CC: Over the past eight to 12 months, we’ve seen a handful of innovative employers approach us and ask to join in this revolution we’re trying to start. As an organization on the edge – whether it’s a bleeding edge or the cutting edge, depending on the day – it’s interesting to get out there. Over the nearly three years I’ve been here, for the first 12 months whenever we talked to employers and consultants, they’d look at us like we were crazy. But over the second 12 months, they’d say, “We still think you’re crazy, but we’re willing to listen.”
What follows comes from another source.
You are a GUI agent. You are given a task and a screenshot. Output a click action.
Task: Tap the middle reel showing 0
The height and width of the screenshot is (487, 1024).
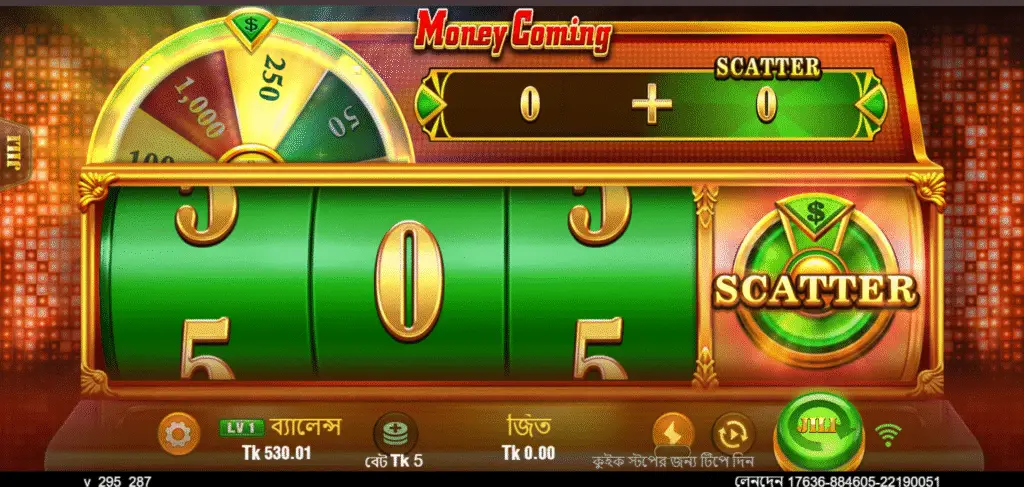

And now, we’re seeing a seismic shift in the market.  From my experience in the employer market, when you can get one innovative employer to go first and it goes well, they’ll advocate for you. Then you get two or three, then 10 or 20, and then the next thing you know the market starts to shift in a pretty extraordinary way.

We saw this with high deductible health plans in multiple solutions where it took an innovative few to lead the way. We’re now seeing consultants realize this is something they should be looking at, as other employers are now willing to accept risk. The frustration level has reached the point where they’re willing to try a new solution. And we’re really excited about that.